> Directive
Show each line of the source data below that contains the string "dimensions", treating uppercase and lowercase as different.

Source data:
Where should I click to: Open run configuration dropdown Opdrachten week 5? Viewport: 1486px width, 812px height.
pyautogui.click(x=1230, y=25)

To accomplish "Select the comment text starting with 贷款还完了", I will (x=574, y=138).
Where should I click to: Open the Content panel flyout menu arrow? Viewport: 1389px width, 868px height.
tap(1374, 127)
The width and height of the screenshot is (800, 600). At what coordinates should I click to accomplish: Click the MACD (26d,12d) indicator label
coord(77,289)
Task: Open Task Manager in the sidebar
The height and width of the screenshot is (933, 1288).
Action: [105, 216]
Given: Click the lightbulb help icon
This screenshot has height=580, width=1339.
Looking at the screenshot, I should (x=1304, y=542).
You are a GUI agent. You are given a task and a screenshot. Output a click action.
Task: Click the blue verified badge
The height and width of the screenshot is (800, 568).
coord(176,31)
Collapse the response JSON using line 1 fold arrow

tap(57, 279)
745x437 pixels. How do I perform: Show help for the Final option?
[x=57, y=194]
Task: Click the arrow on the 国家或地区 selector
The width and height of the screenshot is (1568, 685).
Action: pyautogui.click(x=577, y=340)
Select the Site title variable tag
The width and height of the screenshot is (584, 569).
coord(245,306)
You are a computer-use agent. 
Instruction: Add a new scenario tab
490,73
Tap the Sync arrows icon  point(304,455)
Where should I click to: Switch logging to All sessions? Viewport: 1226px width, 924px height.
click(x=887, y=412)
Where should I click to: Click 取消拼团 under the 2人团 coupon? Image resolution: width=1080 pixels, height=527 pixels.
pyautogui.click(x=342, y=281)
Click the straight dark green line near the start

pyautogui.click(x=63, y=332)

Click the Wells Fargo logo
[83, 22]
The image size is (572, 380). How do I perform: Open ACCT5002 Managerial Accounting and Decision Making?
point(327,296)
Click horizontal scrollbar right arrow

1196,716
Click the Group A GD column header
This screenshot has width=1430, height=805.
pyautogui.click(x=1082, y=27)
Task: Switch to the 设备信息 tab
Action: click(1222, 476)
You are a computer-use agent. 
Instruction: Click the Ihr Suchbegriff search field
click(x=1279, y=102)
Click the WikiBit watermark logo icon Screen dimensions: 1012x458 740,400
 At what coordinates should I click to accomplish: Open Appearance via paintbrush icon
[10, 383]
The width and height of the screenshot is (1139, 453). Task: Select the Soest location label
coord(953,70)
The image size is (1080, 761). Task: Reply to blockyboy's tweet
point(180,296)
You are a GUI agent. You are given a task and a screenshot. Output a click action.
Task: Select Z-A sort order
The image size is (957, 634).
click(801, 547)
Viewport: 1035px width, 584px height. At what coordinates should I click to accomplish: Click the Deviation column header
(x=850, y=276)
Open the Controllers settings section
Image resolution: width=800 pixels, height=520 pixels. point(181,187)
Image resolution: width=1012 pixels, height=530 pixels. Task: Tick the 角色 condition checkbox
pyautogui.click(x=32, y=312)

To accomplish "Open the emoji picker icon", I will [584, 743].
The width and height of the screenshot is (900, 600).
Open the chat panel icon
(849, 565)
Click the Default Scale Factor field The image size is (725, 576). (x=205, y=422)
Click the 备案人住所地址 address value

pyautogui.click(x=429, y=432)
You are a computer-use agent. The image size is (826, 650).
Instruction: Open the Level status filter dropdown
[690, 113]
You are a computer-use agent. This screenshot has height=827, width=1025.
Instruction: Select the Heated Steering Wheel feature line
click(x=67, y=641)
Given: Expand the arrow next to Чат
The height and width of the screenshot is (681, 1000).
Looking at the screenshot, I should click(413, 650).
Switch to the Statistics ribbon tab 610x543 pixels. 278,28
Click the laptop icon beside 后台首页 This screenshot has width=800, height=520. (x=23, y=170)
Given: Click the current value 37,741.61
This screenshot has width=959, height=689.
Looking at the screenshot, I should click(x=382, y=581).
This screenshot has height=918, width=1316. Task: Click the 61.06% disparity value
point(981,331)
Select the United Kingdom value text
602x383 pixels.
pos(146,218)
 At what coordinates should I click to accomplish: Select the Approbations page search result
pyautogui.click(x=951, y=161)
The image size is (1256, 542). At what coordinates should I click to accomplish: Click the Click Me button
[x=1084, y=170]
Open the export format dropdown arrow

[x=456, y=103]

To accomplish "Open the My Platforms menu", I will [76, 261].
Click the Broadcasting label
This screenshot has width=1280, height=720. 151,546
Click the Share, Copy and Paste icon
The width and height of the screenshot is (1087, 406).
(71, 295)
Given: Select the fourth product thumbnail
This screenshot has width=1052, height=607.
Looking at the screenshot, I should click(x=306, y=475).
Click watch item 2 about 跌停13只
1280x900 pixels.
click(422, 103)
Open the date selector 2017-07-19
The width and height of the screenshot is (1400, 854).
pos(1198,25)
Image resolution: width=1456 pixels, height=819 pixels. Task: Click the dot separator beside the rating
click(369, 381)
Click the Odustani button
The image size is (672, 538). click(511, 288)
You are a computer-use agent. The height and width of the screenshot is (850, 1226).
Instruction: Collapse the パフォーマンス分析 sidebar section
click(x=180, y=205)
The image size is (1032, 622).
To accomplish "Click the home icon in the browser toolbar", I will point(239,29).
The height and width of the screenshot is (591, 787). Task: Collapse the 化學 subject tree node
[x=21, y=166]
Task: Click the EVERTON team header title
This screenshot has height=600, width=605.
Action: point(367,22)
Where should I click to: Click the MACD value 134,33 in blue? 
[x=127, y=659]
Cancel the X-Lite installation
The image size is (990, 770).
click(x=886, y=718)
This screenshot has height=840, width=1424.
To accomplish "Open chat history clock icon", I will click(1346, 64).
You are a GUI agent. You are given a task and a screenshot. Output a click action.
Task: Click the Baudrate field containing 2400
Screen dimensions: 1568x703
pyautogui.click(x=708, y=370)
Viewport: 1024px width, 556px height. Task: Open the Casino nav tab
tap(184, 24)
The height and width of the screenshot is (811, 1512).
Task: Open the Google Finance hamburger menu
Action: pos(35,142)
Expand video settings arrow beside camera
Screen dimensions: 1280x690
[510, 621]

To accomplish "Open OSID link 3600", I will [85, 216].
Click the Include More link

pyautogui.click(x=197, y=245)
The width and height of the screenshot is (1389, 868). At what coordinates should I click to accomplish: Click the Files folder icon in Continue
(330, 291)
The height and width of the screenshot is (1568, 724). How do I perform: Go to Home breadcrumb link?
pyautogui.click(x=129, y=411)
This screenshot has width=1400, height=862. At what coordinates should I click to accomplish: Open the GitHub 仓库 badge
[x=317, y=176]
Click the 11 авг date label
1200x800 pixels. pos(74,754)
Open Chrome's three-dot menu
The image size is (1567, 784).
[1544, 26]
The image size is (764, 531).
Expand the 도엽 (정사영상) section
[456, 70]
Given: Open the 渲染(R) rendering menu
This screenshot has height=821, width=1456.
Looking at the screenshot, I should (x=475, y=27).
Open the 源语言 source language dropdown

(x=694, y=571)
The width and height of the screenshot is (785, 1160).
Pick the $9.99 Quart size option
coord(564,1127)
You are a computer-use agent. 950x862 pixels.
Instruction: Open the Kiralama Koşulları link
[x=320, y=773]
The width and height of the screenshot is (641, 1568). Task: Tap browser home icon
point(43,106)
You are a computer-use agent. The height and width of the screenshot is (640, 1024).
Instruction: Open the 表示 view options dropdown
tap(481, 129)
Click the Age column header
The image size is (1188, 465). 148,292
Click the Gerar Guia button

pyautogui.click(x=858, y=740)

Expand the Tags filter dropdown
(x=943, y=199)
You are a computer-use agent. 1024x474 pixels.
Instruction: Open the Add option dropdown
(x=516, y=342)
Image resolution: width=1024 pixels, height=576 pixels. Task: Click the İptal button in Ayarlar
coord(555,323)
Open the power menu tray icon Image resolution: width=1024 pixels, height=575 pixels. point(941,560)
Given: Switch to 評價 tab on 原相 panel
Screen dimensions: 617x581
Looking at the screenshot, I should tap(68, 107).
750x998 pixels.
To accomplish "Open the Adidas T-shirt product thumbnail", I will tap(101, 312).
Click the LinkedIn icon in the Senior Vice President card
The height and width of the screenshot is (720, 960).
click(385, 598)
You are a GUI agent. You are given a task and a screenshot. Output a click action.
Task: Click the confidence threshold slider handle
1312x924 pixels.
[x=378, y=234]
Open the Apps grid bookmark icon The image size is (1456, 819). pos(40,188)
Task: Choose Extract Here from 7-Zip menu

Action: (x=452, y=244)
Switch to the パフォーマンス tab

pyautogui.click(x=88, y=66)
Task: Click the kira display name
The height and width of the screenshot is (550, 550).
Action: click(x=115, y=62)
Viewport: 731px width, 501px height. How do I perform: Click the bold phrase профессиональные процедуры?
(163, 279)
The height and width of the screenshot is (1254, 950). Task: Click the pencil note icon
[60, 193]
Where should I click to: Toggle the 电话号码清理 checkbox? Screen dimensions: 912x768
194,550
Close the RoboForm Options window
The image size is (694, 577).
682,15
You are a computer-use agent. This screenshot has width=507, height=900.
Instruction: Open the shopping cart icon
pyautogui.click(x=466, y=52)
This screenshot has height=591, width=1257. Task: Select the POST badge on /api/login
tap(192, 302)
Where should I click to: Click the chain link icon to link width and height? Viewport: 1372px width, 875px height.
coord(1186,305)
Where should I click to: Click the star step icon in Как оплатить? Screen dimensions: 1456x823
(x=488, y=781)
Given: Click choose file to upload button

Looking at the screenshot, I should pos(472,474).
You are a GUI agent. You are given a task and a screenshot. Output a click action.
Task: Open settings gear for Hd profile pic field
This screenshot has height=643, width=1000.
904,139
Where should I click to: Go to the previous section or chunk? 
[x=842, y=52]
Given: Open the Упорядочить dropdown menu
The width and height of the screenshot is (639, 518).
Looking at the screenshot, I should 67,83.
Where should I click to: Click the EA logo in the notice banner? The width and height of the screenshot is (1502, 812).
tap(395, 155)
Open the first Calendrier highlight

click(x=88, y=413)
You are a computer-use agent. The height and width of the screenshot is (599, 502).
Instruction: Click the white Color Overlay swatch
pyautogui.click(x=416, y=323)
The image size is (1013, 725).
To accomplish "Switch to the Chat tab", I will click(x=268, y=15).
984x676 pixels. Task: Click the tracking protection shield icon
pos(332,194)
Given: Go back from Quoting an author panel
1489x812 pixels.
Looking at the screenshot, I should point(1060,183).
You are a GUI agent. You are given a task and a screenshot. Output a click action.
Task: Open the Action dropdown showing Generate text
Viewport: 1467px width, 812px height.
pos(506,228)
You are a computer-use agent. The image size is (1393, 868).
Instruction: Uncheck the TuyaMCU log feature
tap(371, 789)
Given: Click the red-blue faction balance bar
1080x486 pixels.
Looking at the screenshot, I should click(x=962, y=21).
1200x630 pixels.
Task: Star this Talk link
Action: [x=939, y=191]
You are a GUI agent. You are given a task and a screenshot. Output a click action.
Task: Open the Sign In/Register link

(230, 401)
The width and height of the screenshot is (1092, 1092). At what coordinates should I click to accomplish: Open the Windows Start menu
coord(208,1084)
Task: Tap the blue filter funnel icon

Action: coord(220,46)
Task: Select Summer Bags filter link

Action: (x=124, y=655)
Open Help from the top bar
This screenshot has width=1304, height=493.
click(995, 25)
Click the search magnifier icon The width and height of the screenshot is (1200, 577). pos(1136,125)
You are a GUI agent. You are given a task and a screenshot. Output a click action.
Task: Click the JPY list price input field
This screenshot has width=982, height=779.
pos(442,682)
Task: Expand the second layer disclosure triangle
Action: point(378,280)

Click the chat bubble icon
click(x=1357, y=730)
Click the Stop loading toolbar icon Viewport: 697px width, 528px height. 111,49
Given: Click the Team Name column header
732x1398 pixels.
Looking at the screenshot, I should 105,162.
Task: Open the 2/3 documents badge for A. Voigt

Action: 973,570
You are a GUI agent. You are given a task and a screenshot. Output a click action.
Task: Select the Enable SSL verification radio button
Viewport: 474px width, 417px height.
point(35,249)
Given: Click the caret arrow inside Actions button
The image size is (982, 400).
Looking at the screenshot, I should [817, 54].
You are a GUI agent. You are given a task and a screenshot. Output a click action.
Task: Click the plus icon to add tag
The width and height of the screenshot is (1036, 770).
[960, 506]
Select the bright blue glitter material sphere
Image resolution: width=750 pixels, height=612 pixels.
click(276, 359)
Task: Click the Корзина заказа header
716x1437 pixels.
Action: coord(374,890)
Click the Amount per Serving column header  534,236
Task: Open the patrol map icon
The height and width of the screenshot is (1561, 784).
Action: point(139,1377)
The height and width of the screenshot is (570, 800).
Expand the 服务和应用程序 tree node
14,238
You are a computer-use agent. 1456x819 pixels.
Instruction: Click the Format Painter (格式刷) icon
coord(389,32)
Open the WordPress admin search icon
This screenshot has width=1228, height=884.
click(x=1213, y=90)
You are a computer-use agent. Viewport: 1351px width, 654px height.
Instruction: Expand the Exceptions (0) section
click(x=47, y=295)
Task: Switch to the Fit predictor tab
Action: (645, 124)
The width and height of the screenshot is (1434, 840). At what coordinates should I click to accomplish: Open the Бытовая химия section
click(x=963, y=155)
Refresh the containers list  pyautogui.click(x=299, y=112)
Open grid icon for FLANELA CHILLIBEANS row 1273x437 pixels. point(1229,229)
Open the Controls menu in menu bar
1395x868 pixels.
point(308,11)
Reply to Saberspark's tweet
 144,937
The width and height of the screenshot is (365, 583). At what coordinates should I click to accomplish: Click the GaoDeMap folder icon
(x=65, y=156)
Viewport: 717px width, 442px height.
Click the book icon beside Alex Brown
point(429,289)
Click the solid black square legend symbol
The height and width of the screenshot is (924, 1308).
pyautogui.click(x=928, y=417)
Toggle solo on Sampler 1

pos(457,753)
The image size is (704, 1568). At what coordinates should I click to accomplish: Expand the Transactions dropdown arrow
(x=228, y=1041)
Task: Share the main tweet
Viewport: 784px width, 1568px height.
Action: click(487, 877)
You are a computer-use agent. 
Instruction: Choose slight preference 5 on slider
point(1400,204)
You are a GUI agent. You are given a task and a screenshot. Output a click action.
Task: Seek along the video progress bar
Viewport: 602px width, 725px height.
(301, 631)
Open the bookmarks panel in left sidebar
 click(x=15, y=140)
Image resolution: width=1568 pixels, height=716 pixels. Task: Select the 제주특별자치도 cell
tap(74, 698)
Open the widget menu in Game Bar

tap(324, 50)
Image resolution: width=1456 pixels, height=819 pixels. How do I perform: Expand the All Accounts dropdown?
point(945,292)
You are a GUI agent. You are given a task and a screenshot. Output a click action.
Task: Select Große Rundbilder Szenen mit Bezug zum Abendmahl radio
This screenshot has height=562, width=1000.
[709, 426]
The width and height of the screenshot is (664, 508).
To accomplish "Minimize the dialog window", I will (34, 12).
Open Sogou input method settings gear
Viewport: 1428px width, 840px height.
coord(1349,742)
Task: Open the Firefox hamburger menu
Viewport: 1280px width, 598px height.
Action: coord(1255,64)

> Answer to this problem
Click the WikiBit watermark logo icon Screen dimensions: 1012x458 740,400
Screen dimensions: 1568x703
Screen dimensions: 1280x690
Screen dimensions: 617x581
Where should I click to: Toggle the 电话号码清理 checkbox? Screen dimensions: 912x768
Where should I click to: Click the star step icon in Как оплатить? Screen dimensions: 1456x823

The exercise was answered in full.